Çanta bir kadının en sevdiği aksesuar değil midir? Öyledir. Bayılırım çanta almaya. Hakiki deri çanta severim ama allı pullu, renkli, kumaş çantalardan da vaz geçemem. Yılın belli dönemlerinde belli bir çantaya kafayı takıp sadece onu kullanmak istediğim çok olur. İlla her gün başka bir çanta şart değildir benim için. Hatta bazen üzerimdeki kıyafet ile uyumsuz çanta kullanmak da hoşuma gider.
Son yıllarda moda bavul gibi çantalar. Aslında bu modanın pek çok kadının çok işine yaradığını düşünüyorum. Daha önce hangisi olduğunu hatırlayamadığım bir yazıda Big Chefsin tuvaletinde bir kızın çantasından saç maşası çıkarıp saçlarını maşaladığını gördüğümü ve şaşkınlıktan nerede ise küçük dilimi yuttuğumu hatırlıyorum.
Ben liseyi bitirene kadar aynada kendime doğru dürüst baktığımdan bile emim değilim çünkü. Sebebi ergenlik çağında orantısız büyüyen burun ağız çene ya da elmacık kemikleri midir bilmiyorum ama hiç bir zaman görüntü için çok fazla zaman harcamadım galiba. Bunun gibi çantalarım da hep boş oldu, fakir göründüler.

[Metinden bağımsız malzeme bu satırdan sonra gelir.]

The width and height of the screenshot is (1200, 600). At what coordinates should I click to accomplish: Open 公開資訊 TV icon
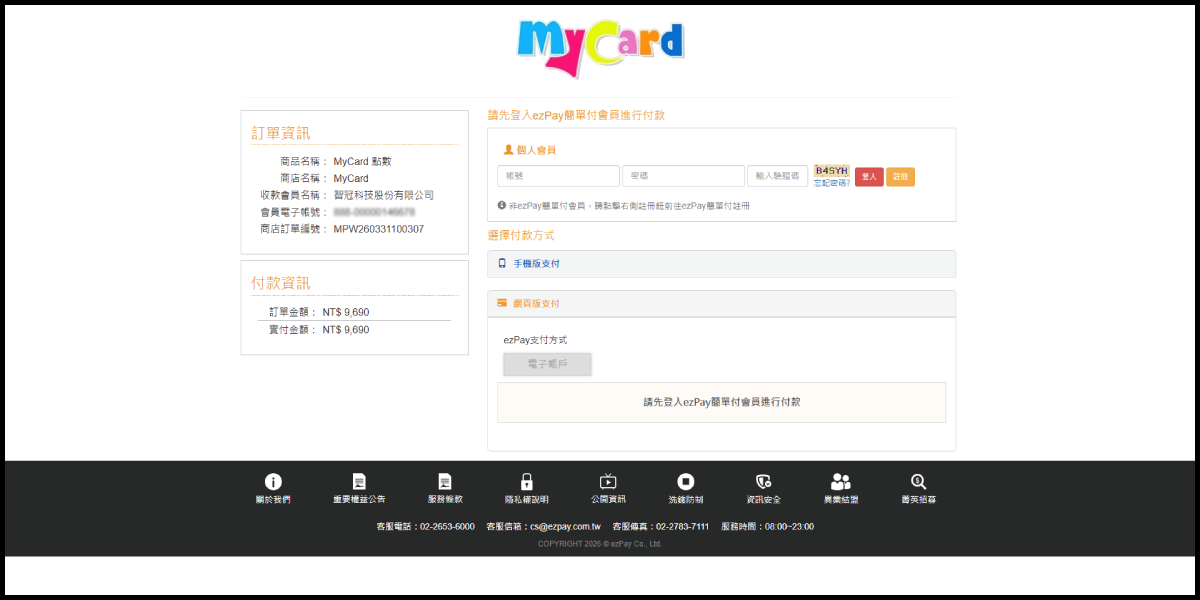point(608,482)
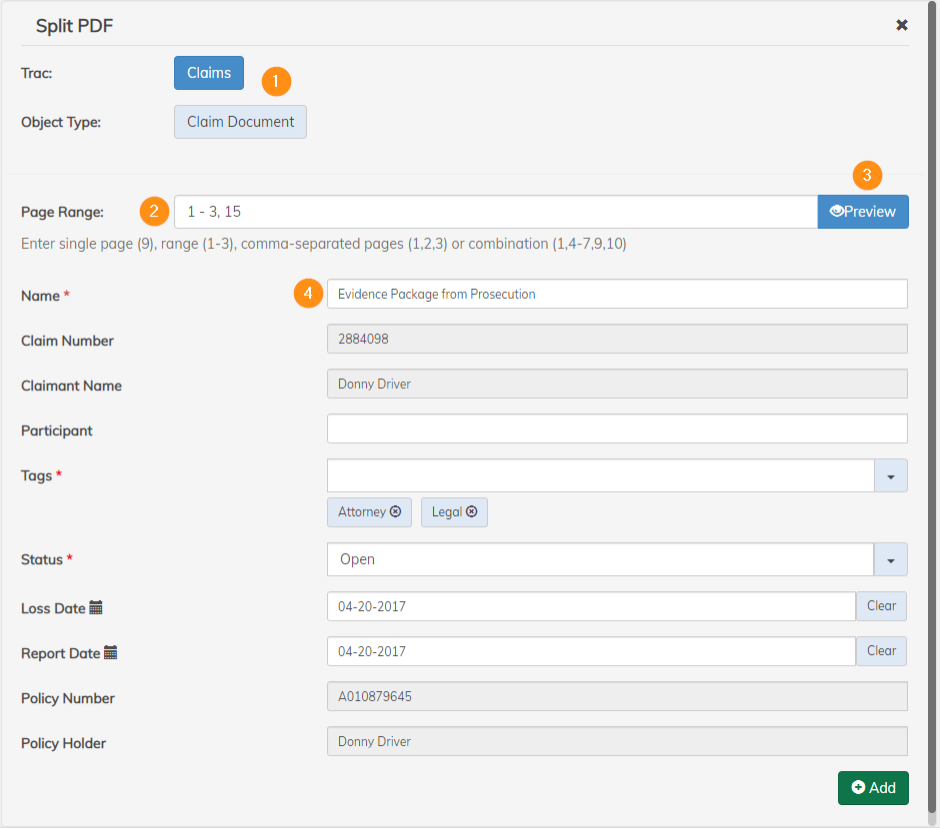Clear the Report Date value
940x830 pixels.
[x=881, y=651]
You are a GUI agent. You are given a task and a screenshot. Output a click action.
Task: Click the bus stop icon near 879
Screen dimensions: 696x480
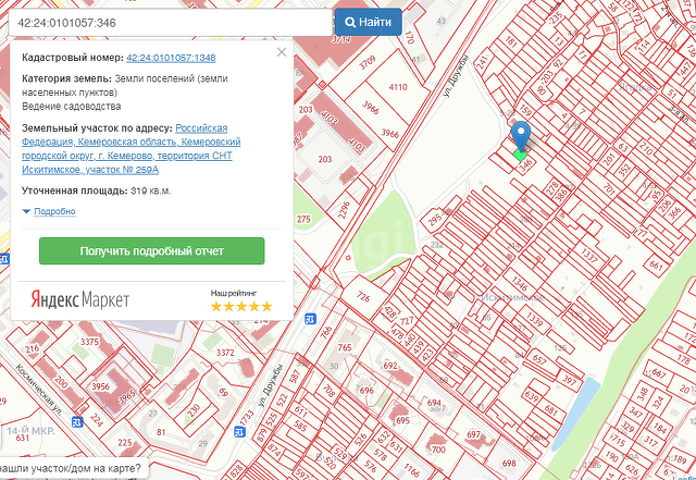240,431
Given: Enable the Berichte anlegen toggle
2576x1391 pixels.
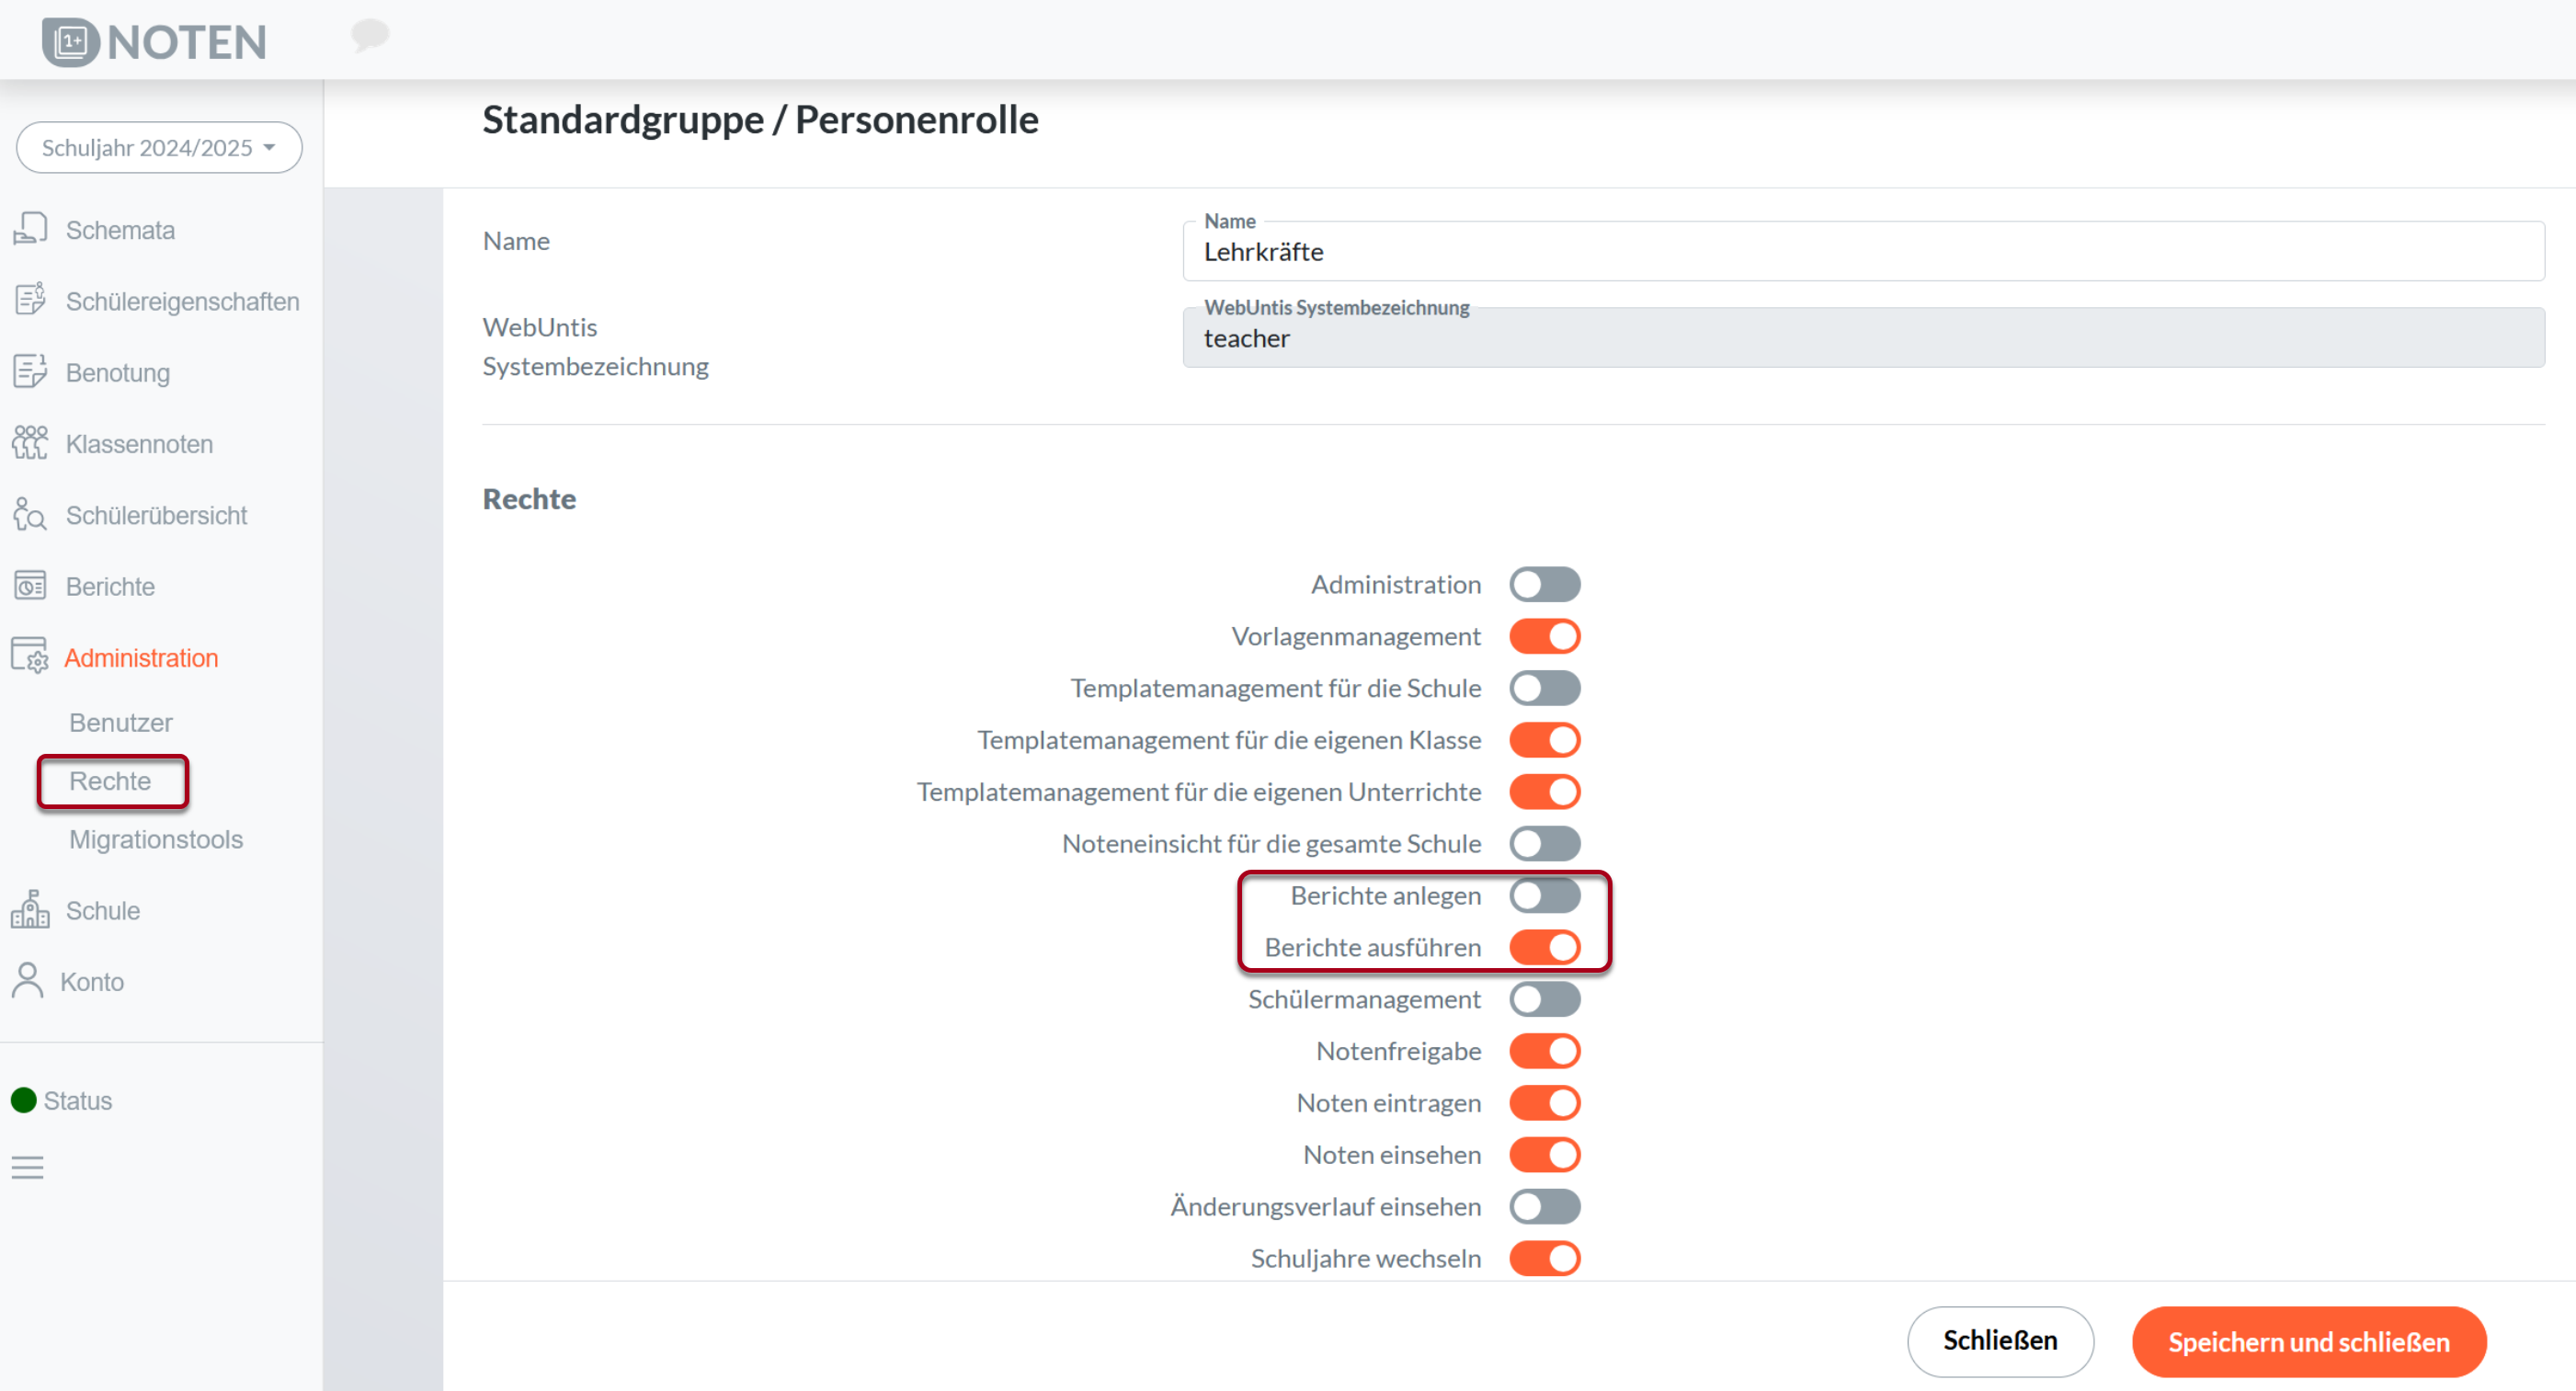Looking at the screenshot, I should click(x=1544, y=895).
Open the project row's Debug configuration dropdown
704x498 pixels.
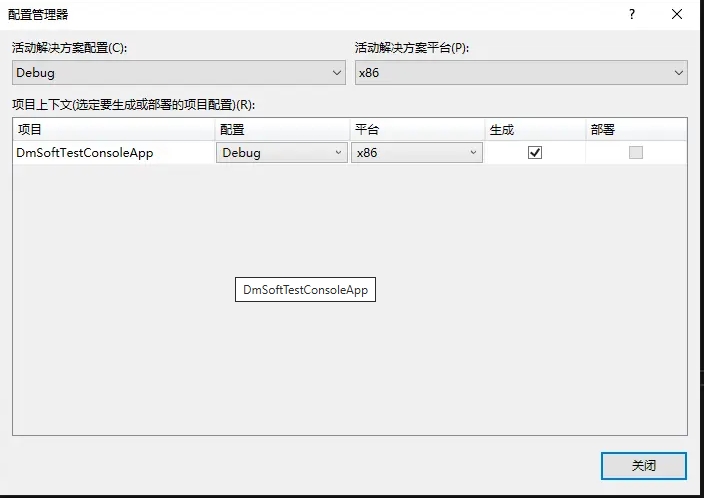[x=282, y=153]
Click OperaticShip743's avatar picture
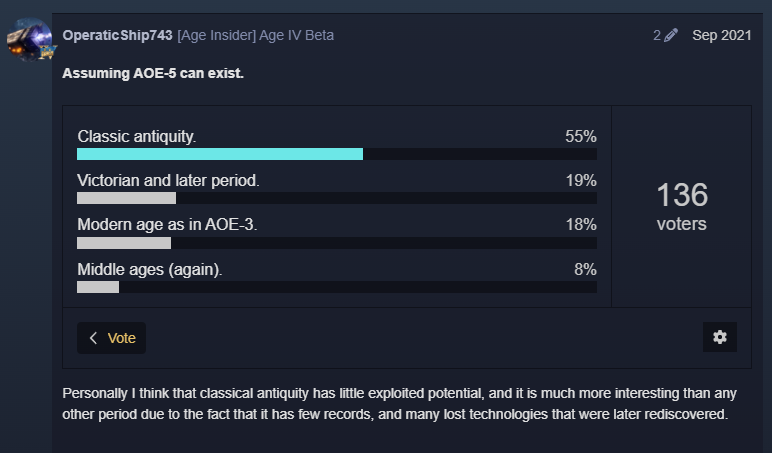Screen dimensions: 772x453 [28, 37]
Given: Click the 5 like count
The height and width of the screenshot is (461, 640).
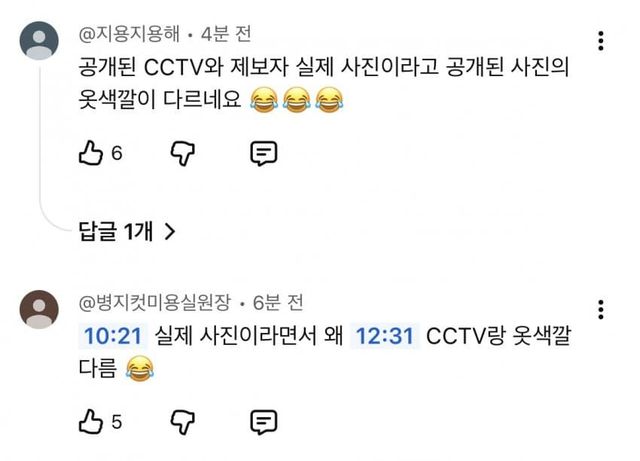Looking at the screenshot, I should tap(117, 422).
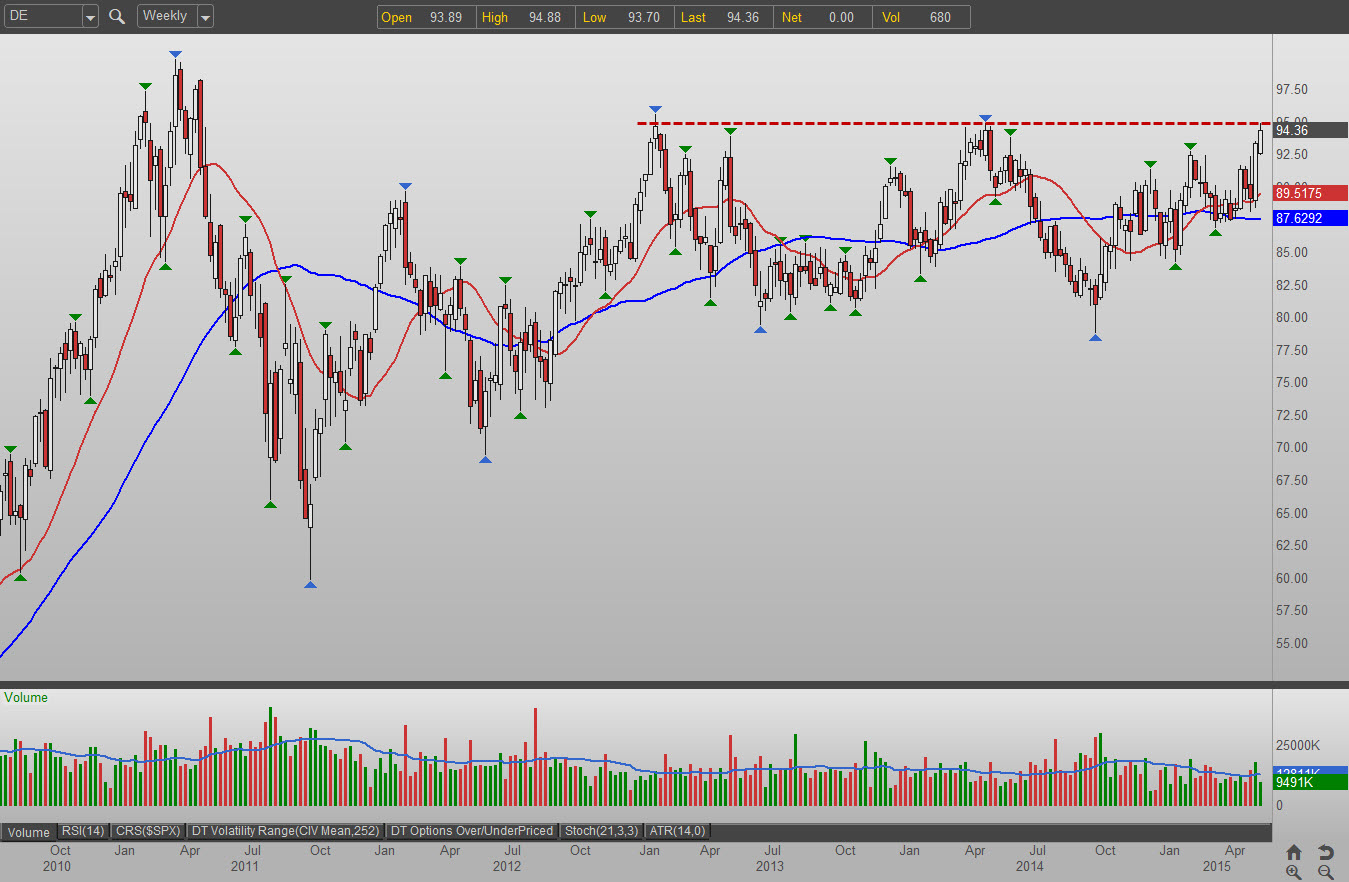Open the RSI(14) indicator tab
Viewport: 1349px width, 882px height.
(82, 831)
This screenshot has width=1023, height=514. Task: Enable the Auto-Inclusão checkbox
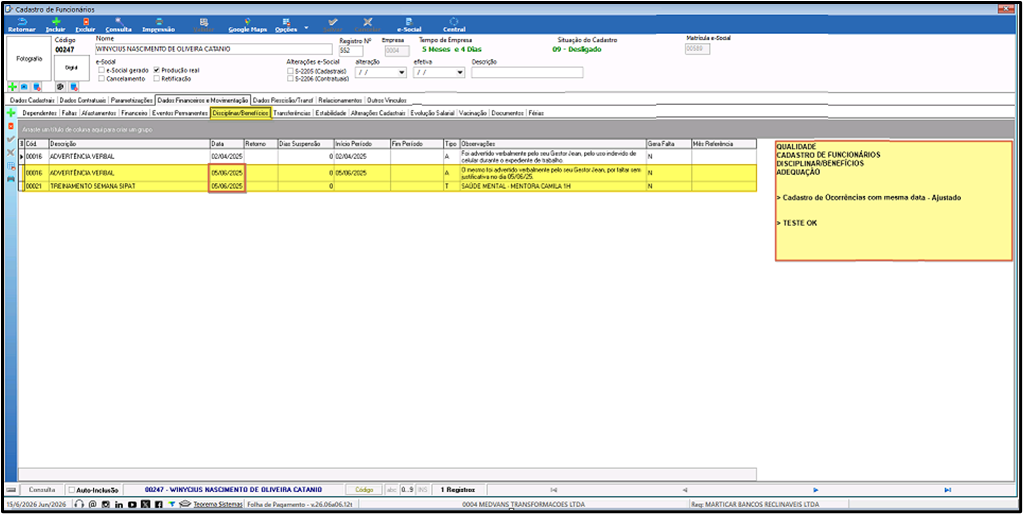tap(72, 489)
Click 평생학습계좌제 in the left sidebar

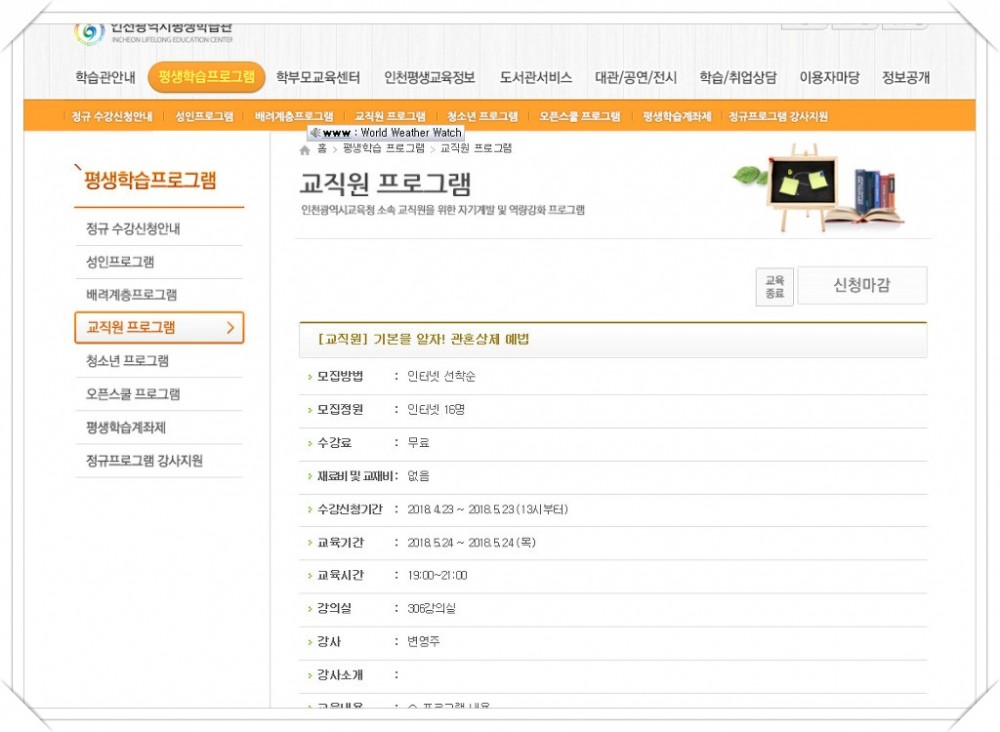click(126, 427)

Oysaki pek çok kadın arkadaşımın çantasından ayna, selpak, ıslak mendil, ufak boy bir makyaj çantası ve parfüm şişesi, toka, takı, sakız, pastil, nane şekeri, el kremi, tırnak makası, törpü, ped, kalem, kağıt, bir sürü ıvır zıvır, çok tedbirlisinin yanında ufak bir dikiş kutusu, çengelli iğne bulundurduğunu çok iyi biliyorum.
Peki benim çantam niye bu kadar boş? Çünkü çantanın içindeki dağınıklık beni feci şekilde rahatsız ediyor. Elimi attığım an istediğimi eğer 5 saniyede bulamazsam sinir, stres oluyorum. O yüzden de bavul gibi çantalarımı bomboş gezdiriyorum. Cüzdan, bozuk para cüzdanı, güneş gözlüğü, sigara, çakmak, ve anahtarlar. Son zamanlarda bir de parlatıcı ruj eklendi içine. Kullanmasam da benimle gezip duruyor. Bakalım ne zaman gerçek bir kadın olup ben de fakir çantamı şişmanlatacağım. Alışmış kudurmuştan beter dedikleri doğru ise sanırım hiç bir zaman.